Esse comitê será composto por representantes das duas esferas e será responsável por definir o destino de aproximadamente R$ 1 trilhão por ano. A principal instância desse grupo é o conselho superior, formado por 27 representantes de governadores e 27 de prefeitos.
Pela nova regra, a FNP terá direito a indicar 13 representantes, enquanto a CNM poderá nomear 14. Há uma disputa que se arrasta há meses entre as duas entidades pelo controle das vagas a que as cidades terão direito no colegiado. As outras 27 são destinadas aos governos estaduais.
O Comitê Gestor irá administrar o IBS, tributo de competência estadual e municipal.

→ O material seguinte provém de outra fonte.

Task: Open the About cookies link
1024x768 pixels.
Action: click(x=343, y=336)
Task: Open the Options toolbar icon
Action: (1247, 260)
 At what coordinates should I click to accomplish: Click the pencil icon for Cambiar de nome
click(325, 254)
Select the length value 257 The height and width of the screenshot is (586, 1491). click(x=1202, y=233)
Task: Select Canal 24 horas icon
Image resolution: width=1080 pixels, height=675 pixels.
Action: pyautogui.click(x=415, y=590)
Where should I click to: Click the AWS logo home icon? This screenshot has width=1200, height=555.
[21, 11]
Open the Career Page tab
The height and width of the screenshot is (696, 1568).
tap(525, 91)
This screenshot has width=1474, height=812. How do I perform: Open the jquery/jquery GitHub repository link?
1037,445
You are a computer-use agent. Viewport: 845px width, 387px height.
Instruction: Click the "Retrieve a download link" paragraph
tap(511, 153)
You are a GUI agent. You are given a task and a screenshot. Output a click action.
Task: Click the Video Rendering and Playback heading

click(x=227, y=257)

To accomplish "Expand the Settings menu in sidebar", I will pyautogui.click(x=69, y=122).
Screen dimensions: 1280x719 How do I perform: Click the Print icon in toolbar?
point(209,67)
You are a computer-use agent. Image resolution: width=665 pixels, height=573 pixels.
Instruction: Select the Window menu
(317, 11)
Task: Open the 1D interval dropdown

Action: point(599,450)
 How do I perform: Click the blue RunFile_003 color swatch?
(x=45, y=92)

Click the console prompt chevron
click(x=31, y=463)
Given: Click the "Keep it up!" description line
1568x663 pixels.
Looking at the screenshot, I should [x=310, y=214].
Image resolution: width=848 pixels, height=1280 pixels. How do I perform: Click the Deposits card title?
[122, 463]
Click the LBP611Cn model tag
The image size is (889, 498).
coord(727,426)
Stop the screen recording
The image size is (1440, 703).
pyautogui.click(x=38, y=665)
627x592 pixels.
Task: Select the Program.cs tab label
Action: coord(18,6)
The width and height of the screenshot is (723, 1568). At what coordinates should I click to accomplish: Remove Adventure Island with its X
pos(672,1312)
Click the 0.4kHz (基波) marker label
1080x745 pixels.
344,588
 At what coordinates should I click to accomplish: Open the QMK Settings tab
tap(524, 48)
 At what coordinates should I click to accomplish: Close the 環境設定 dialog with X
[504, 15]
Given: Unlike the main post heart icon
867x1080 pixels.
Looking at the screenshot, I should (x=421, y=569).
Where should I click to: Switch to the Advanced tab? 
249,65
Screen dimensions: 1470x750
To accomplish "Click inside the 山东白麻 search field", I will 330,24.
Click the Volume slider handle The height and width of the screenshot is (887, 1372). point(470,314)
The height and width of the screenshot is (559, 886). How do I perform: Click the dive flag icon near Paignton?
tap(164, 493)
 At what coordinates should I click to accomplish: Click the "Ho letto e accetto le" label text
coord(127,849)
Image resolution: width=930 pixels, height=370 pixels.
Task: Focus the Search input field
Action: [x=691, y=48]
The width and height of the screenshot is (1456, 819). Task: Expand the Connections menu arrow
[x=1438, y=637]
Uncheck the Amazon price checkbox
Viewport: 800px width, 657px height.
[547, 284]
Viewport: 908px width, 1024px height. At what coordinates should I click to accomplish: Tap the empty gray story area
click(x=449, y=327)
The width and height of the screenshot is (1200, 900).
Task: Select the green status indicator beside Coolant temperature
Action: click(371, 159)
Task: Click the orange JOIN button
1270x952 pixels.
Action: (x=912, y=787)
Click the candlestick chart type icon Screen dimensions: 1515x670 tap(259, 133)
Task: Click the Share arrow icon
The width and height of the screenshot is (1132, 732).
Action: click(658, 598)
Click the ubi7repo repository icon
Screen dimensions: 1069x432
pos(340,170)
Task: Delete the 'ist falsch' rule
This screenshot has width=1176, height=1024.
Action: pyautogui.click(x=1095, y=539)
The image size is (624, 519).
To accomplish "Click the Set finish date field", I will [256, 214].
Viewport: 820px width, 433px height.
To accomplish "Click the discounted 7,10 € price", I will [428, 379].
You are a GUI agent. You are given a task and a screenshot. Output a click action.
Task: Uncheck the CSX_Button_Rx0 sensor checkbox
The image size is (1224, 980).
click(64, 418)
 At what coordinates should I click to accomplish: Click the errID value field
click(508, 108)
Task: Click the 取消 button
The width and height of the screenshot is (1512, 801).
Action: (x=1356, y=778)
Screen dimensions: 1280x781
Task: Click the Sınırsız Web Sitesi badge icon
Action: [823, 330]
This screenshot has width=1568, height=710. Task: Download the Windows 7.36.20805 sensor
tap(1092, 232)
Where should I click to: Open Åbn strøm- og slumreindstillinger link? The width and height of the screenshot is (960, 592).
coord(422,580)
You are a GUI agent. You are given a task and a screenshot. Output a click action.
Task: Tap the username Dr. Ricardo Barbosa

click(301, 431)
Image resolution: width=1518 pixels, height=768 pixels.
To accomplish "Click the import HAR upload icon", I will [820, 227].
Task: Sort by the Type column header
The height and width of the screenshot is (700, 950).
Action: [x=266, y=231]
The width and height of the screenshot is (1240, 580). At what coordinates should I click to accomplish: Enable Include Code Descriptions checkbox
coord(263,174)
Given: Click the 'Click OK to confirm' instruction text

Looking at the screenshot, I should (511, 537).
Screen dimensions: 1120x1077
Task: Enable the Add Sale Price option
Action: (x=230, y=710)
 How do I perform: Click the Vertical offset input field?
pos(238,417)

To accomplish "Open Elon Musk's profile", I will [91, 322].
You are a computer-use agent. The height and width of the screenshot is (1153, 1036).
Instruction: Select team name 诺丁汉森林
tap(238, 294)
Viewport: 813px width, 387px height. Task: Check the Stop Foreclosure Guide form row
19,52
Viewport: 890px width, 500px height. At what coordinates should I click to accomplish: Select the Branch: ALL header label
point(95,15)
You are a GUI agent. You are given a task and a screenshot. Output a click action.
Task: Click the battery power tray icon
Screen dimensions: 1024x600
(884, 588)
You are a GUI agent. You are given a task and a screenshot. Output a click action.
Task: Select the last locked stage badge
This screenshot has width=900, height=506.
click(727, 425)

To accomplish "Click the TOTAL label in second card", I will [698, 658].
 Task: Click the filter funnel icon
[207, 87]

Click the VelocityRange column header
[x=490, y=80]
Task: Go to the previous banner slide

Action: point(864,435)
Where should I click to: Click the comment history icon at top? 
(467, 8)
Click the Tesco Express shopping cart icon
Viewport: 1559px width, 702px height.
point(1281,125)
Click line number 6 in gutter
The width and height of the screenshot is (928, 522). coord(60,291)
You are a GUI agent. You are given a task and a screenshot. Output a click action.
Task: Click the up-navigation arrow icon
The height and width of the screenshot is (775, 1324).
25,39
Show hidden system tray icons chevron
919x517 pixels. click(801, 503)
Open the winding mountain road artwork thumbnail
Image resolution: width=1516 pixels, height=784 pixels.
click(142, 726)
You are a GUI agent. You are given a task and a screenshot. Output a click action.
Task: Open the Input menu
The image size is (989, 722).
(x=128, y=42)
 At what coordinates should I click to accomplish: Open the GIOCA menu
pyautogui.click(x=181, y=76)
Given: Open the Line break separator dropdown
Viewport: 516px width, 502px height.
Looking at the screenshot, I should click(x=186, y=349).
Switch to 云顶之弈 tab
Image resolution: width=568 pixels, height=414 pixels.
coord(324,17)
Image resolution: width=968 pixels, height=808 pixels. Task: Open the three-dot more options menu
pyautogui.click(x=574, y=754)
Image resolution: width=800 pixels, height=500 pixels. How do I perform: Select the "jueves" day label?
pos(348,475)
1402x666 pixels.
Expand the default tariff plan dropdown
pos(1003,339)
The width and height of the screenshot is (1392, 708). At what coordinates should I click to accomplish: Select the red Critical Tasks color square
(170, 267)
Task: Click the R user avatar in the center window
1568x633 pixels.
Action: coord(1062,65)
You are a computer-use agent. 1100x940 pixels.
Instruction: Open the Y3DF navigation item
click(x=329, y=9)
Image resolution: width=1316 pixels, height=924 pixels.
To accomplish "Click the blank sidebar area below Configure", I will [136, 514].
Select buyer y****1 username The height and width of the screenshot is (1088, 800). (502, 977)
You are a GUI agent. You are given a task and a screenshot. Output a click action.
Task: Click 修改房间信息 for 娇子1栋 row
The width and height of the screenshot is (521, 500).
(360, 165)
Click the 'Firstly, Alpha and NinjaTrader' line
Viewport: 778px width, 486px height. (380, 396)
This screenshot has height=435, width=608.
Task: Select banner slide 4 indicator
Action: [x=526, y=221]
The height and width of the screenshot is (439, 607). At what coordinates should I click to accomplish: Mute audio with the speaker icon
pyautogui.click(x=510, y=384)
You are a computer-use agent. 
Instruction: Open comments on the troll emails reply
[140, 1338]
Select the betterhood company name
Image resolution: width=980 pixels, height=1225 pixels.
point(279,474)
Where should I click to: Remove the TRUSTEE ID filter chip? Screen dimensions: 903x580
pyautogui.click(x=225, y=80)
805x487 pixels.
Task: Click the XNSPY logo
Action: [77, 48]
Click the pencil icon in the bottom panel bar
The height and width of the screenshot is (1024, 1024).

A Frentes de Prefeitos chegou a ir à Justiça para suspender o processo eleitoral do Conselho Superior do colegiado.
A regra é temporária e foi implementada para resolver o imbróglio entre as duas entidades até o órgão definitivo ser implementado. O objetivo é evitar que a instalação do comitê fique travada pela disputa política.
A FNP atua em 400 municípios com mais de 80.000 habitantes. A sua direção é formada só por prefeitos e prefeitas que estão no exercício do mandato. O PLP 108 de 2024 também define normas para administrar esse novo imposto, bem como a resolução de disputas sobre o tributo.
O parecer será lido na CCJ (Comissão de Constituição, Justiça e Cidadania) do Senado na 4ª feira (10.set). A expectativa é que o colegiado vote o texto em 17 de setembro.